This "testable randomness" can be extremely important for special use cases within services.

Only the owner of the private key can calculate the hash and proof, but anyone with the public key can verify the hash is correct and the proof is valid.

Let's imagine that a group of people (2 people) are playing a game in which everyone receives the input string THIS IS A GAME and generates 32 byte hashes using VRF. This continues 3 times and each time the input will be the hash obtained in the previous step. After that, they sum up the hash values. Whoever has the most amount wins. Each of them has a pair of keys and each knows the public key of the other.
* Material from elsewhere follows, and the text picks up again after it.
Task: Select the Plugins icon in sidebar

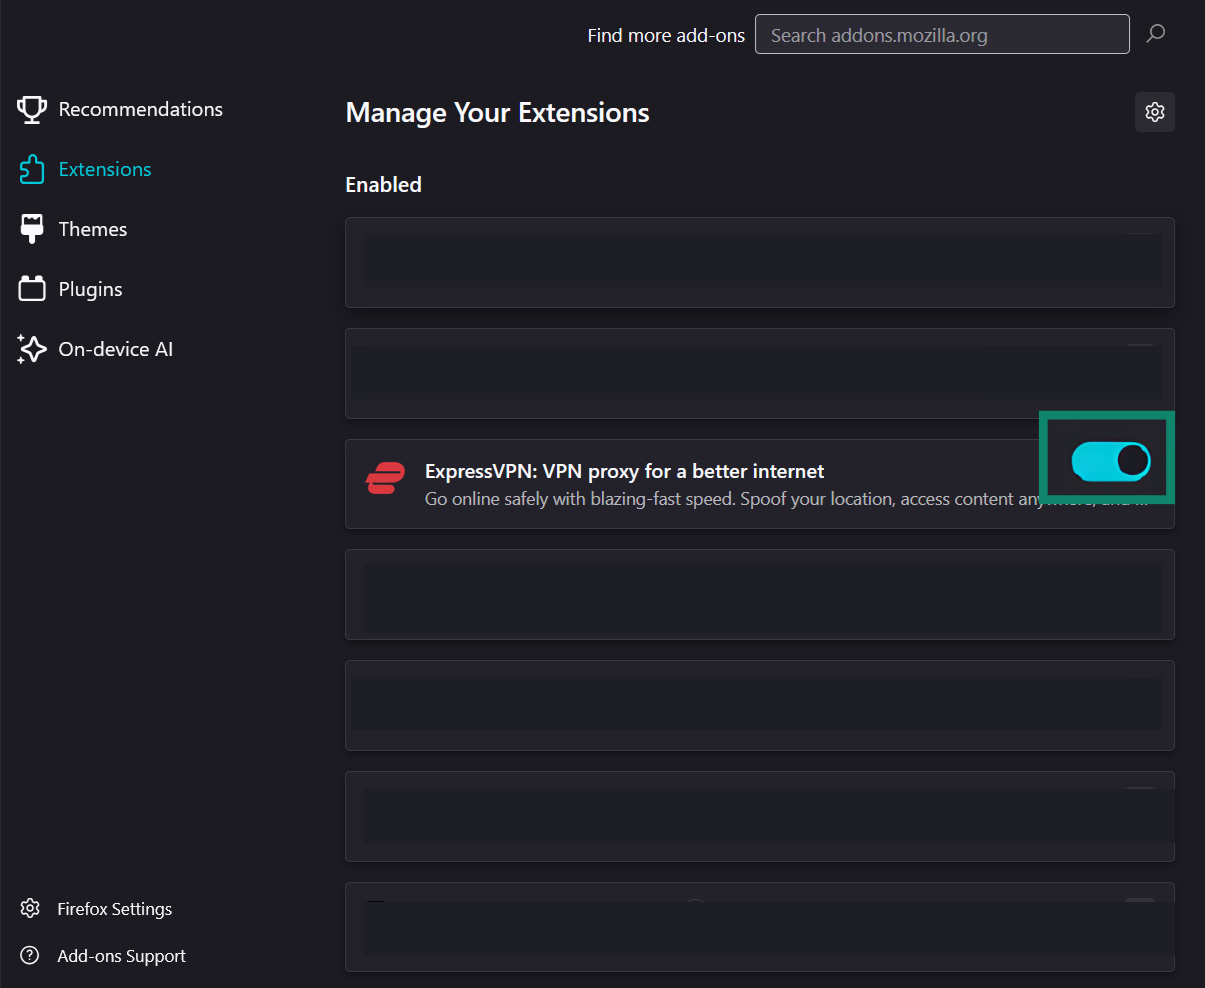Action: click(x=31, y=288)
You can visualize it like this

At the same time, both Alice and Bob will be sure of the impossibility of obtaining other data and the fairness of this game.

Where can it be useful and where is it applied?

Here we explained the VRF mechanism in a simplified way, but Algorand consensus works similarly.

We assume the use of VRF in smart contracts and services on KLYNTAR. Also, it's a great method for MEV-resistance or other stuff in workflows which require randomness.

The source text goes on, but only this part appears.